No creo que sea realista en este punto sugerir que volvamos a prohibir las apuestas deportivas, pero podemos y debemos fortalecer las regulaciones y los sistemas de apoyo para evitar los peores resultados.

Para empezar, recomendaría eliminar la publicidad de juegos de apuestas (incluida la publicidad DFS) de la televisión y no permitir que las personas realicen apuestas a través de teléfonos inteligentes. Ninguna empresa quiere dificultar que los clientes aprendan sobre ellos e interactúen con sus servicios, pero debido a que muchos de los peligros de la adicción al juego son sutiles y subliminales, debemos obligar a las personas a enfrentar la decisión de jugar con conciencia e intención.

El hecho de que los juegos de azar puedan alterar nuestras estructuras cerebrales de maneras que no podemos detectar significa que puede ser extremadamente difícil de reconocer cuando pasamos de una relación saludable a una no saludable, y la industria del juego es una industria de miles de millones de dólares debido a la brutalmente eficiente que es. se aprovecha de las personas que no se dan cuenta de que tienen una adicción.

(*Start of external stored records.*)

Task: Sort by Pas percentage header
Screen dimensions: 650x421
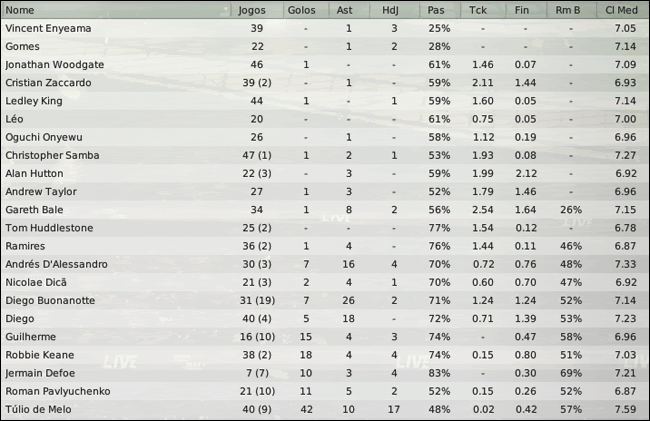Action: (x=436, y=10)
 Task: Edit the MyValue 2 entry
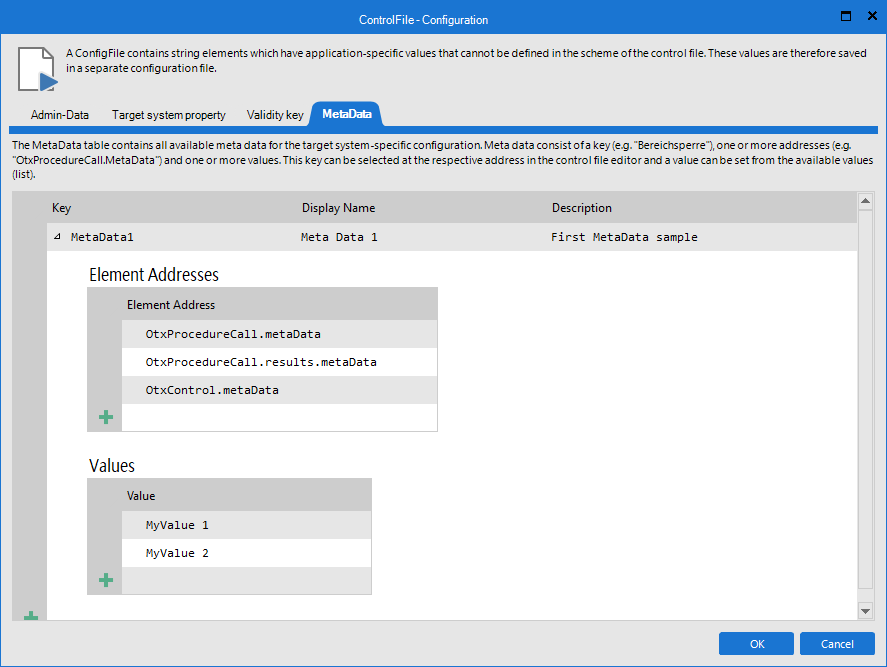point(177,553)
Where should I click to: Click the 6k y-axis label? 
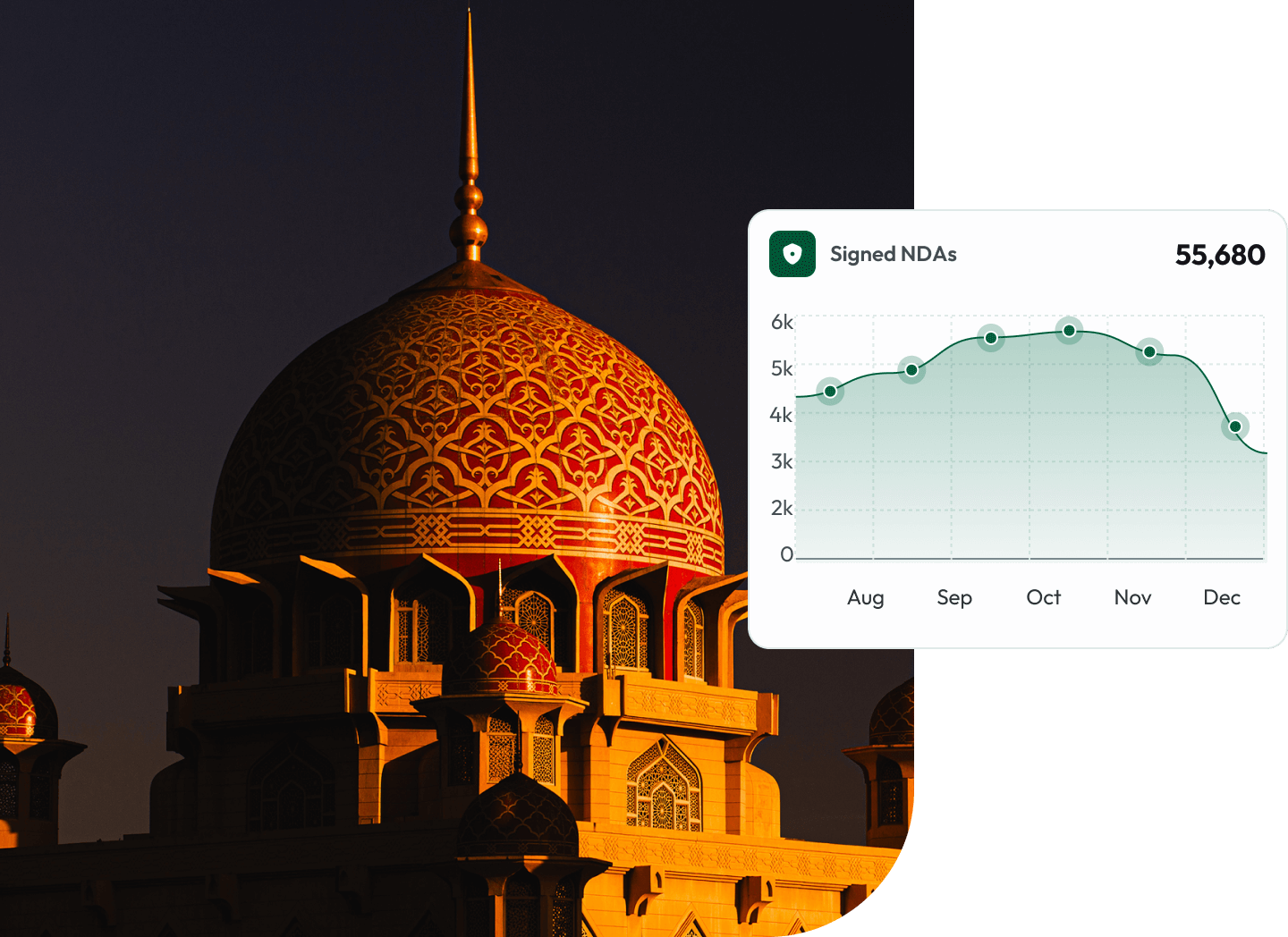782,322
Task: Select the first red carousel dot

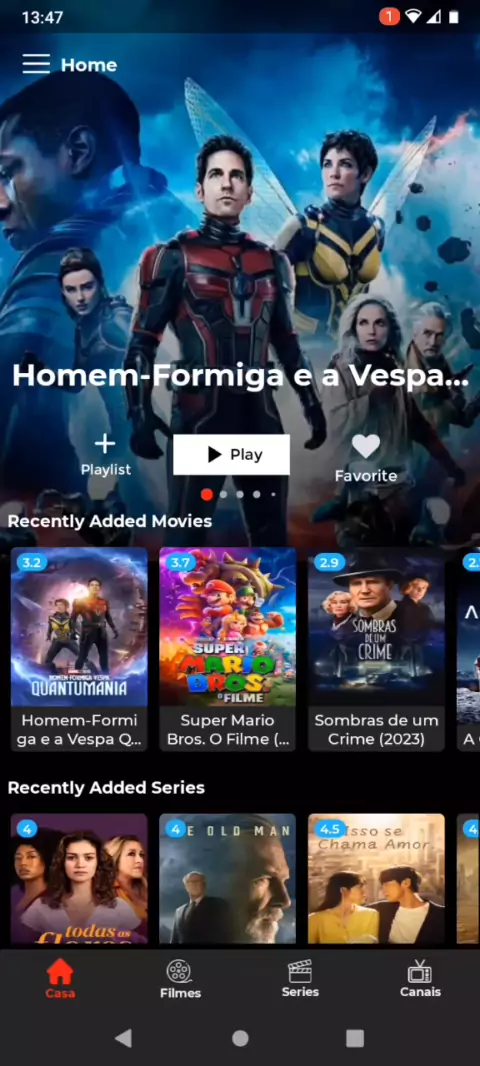Action: coord(207,494)

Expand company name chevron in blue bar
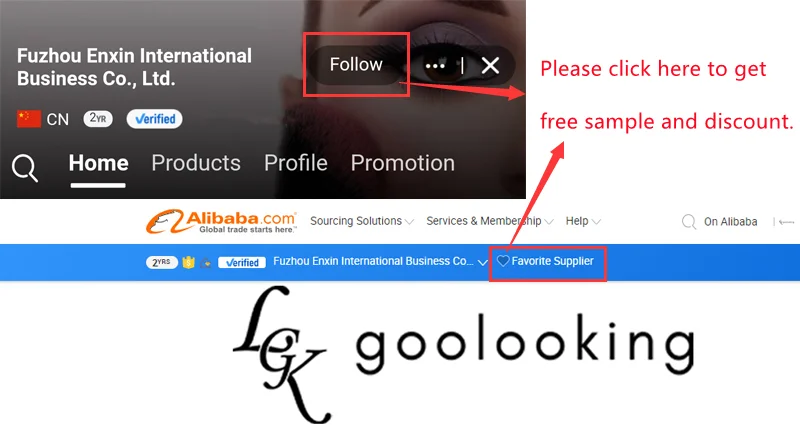point(483,262)
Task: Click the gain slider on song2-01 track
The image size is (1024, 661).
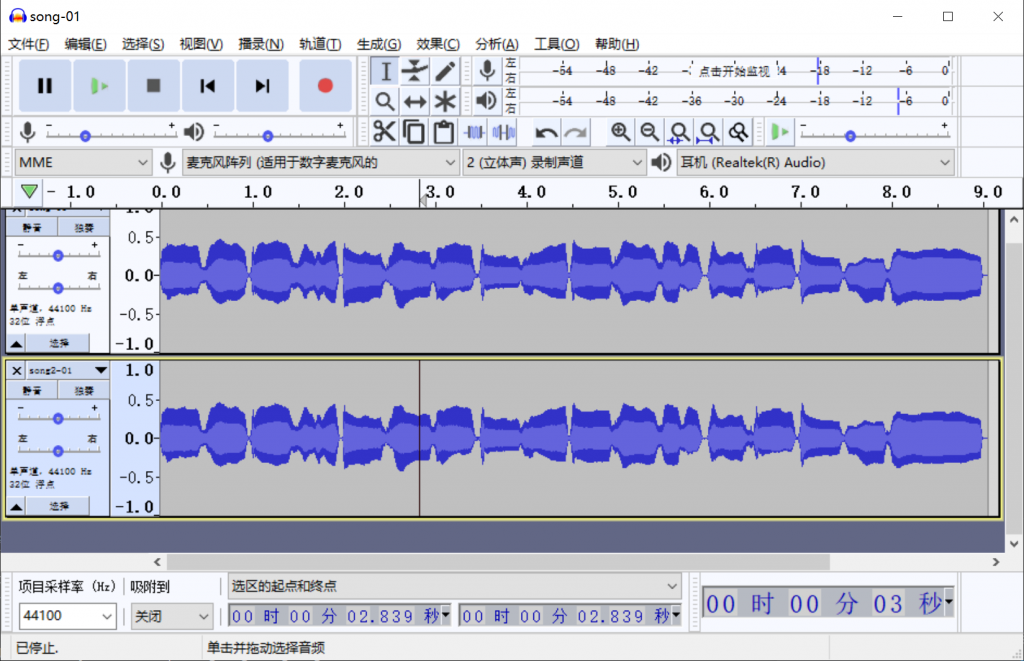Action: click(x=58, y=418)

Si usted o alguien que conoce tiene problemas con el juego, llame al (800) 522-4700 para obtener ayuda gratuita y confidencial. Si reconoce un comportamiento de juego compulsivo en alguien que conoce, dígaselo, porque es posible que su cerebro no pueda reconocerlo en sí mismo. Del mismo modo, si alguien reconoce en ti una conducta de juego compulsivo, intenta creerle, porque es posible que hayas perdido la capacidad de reconocerla.

Este artículo fue posible gracias a las donaciones al Fondo Mark Wingfield para el Periodismo Interpretativo.

Andy Brookshire es un abogado con sede en Dallas que se graduó de la Universidad de Vanderbilt y de la Facultad de Derecho de la Universidad de George Washington. Es un líder laico en la Iglesia Bautista de Wilshire y es miembro de la clase 2021 de BJC Fellows.